Aus dem “Gruß an den Tag” von Walter Russell
‘Mein Heute ist, wozu ich es machen will. Ich will es vollkommen machen.
Ich bin ein Mensch. Ich habe das freie Recht, zu wählen.
Ich kann handeln, wie ich will.
Ich habe die Macht, den Tag zu gestalten oder den Tag zu zerreißen.
Der Tag wird ein von mir erschaffener sein.
Wenn ich den Tag zerreiße, gestalte ich zehn andere Tage,
Vielleicht zehn mal zehn, um die Zerissenheit auszugleichen.
Ich gehöre zum Inneren Geist.
Ich kenne die Ekstase und Verklärung des Genies.
Alle Kraft ist mein.
Ich weiß um meine Allmacht.
Ich verfüge über Kraft, die ich am Wegesrand weitergeben kann.
Ich verweigere diese Kraft keinem Menschen,
der die Kraft erbittet, von der ich geben kann.
Ich habe keine Begrenzungen.
Mein Tag ist bis zum Überfließen erfüllt.
Das, was ich bin, halte ich tief im Schatten
des wunderschönen Tempels der Bescheidenheit.
Aber meine Werke sende ich für alle sichtbar aus in das Licht.
Hier läßt sich ergänzen:
Zum Gedanken der Autarkie: Ich bin Herr über mein Wollen und die Prozesse und mein Sein zum Selbst-Sein, bin verantwortlich und tätig für meine (Selbst-) Werdung, für die Schaffung meiner Biographie, meines Umfeldes, meiner Objekte, meiner Ästhetik, meiner Gedanken- und realen Welt. So war es in Vergangenheit für meinen heutigen Stand – so ist es nun gerade für mein Morgen.

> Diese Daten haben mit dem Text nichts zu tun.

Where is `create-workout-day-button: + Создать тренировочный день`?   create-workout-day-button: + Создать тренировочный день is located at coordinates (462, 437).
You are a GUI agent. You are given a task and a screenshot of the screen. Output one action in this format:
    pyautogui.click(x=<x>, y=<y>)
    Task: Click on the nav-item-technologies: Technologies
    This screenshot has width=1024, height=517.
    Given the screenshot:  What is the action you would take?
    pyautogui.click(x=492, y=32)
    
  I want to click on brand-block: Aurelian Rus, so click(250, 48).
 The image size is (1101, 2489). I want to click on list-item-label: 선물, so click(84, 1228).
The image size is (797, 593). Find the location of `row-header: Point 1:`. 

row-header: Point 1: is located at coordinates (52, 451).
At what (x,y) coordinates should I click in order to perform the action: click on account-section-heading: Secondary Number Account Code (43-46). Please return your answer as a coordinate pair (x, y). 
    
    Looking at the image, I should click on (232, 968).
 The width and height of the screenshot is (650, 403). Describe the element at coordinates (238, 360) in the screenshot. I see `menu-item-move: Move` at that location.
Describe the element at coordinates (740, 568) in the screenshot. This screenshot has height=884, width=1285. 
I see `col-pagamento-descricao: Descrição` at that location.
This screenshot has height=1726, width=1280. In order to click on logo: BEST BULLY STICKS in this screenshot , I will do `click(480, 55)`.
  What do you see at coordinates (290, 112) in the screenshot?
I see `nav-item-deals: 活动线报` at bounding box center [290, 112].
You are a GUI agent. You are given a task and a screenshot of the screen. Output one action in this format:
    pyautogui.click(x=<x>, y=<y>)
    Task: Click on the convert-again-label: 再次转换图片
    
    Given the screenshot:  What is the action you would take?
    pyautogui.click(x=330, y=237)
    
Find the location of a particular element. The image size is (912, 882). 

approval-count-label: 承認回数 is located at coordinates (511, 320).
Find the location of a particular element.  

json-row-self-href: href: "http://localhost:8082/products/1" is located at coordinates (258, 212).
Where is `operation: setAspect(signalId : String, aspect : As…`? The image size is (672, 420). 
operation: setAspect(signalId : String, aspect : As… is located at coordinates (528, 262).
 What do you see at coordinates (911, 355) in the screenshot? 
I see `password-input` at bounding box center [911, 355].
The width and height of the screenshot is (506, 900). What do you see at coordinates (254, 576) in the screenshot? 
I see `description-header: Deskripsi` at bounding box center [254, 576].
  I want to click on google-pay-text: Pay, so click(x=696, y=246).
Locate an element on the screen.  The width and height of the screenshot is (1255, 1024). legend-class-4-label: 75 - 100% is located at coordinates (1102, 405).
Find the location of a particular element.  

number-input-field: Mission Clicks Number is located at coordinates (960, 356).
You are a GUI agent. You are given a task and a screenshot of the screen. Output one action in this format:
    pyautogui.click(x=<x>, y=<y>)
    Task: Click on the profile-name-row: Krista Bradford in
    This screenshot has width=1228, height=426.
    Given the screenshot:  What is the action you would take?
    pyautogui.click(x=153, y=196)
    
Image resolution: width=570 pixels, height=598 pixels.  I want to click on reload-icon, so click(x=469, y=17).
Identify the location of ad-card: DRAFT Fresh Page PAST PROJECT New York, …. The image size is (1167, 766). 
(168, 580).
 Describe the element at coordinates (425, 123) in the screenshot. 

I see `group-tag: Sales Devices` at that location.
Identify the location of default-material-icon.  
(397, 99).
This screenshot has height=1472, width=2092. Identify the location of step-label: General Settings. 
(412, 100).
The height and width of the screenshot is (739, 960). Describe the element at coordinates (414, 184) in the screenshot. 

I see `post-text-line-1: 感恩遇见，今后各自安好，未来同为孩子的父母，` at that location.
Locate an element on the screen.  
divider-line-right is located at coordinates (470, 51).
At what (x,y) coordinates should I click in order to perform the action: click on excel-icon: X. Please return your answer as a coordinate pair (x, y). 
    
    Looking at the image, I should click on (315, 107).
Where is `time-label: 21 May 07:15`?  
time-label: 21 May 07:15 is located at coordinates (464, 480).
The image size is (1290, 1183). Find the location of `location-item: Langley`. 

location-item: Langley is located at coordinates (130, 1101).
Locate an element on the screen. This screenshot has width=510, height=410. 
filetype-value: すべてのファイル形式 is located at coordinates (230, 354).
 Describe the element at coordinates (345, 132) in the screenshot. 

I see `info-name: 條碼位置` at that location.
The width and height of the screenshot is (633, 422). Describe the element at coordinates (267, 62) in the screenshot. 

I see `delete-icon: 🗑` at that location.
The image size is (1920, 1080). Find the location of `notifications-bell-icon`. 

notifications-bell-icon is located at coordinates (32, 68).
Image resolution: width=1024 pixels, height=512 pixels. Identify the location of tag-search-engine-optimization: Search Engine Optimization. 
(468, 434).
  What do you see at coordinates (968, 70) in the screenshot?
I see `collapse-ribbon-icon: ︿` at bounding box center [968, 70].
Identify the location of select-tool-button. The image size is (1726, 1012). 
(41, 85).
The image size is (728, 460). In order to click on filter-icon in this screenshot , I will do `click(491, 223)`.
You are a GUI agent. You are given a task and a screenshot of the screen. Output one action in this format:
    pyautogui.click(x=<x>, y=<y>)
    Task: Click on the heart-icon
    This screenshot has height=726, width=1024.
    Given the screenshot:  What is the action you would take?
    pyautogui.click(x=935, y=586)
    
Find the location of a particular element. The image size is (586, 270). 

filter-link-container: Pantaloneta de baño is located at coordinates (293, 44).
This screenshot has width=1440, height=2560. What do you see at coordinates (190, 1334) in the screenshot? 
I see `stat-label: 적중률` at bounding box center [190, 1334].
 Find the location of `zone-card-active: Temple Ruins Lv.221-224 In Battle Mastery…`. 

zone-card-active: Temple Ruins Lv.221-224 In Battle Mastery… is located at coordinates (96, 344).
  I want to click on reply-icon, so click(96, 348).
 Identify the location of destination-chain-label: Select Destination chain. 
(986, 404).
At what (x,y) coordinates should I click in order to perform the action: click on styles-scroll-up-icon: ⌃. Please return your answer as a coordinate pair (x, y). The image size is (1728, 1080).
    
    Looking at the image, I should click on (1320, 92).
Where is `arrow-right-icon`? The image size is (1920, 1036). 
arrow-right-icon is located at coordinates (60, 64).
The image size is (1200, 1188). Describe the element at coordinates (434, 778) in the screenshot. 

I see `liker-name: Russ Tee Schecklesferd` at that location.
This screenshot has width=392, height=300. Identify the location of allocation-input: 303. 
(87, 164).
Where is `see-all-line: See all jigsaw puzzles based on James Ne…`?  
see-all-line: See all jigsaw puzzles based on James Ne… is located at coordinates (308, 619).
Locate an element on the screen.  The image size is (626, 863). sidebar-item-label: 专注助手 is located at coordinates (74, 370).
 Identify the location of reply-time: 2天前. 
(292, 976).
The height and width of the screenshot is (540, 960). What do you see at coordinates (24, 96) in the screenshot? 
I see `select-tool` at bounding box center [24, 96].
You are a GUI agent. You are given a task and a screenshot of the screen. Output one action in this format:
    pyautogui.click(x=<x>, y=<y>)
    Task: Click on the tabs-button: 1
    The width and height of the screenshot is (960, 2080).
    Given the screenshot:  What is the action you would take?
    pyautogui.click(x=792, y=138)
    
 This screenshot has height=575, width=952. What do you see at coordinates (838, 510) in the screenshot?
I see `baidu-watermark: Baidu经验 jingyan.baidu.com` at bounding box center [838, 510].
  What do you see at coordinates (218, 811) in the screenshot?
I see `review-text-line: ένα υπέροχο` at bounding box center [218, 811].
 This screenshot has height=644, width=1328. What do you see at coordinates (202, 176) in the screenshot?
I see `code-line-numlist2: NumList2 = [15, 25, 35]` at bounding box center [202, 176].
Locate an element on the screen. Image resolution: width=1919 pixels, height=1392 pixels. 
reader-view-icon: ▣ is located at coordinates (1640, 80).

Zum Gedanken absoluter Verortung: Ich weiß, wer ich bin, woher ich stamme, was meine Destination ist. Hiervon leitet sich aller (Lebens-) Zweck ab, hierin ist mein Denken begründet und hiernach richtet sich mein (produktives) Denken und Handeln und intuitives Entscheiden aus. Die Lebensaufgabe besteht gerade auch darin, diese Bestimmung herauszuarbeiten und zur Geltung zu bringen trotz und entgegen oder in aller Hemmnis.
Zum Gedanken des Altruismus: Das Alles ist zugleich das Gute, ich empfinde Empathie für das Wesen des Einen als Teilhaber am Einen und somit an mir, ich habe den innersten Wunsch zur Überwindung aller Distraktion und aller Leiden, insbesondere der Leiden derer, denen die Macht zur Artikulation und aktiven Selbstbestimmung abhanden ist.
Zum Gedanken der Erfüllung: Ich empfinde die Erfüllung in mir selbst. Als Sinnbild oder Allegorie auf die Bestimmung zum Sein als Alles ruhe ich in meiner eigenen Art und Bestimmung eben als Einziges.
Ich entbehre niemanden, prinzipiell kann nur ich mich an mir standesgemäß selbst bereichern, und dies geschieht immer im Andenken an das Ideelle, da das Standesgemäße nicht kompatibel genug ist für profanes Weltsein. Bin ich indes inspiriert durch andere, ist dies dadurch, weil sie meinen eigenen Seelenteil ausgesprochen vor mich hinstellen.
Zum Gedanken des Für sich-Seins und -Wirkens: Im Sich-Sein ist Totalität. Es bedarf hier keiner Rückwirkung oder Bestätigung. Ich tue dies für mich, was meint, zum Zweck zur (einzigen) Verwirklichung.
Und so kann Russell auch treffend sagen: “Extreme Bescheidenheit charakterisiert die ganz großen geistigen Genies, denn sie finden ihren Ruhm in dem demütigen Dienst, der bei der Entfaltung des göttlichen Planes ihr teil ist.”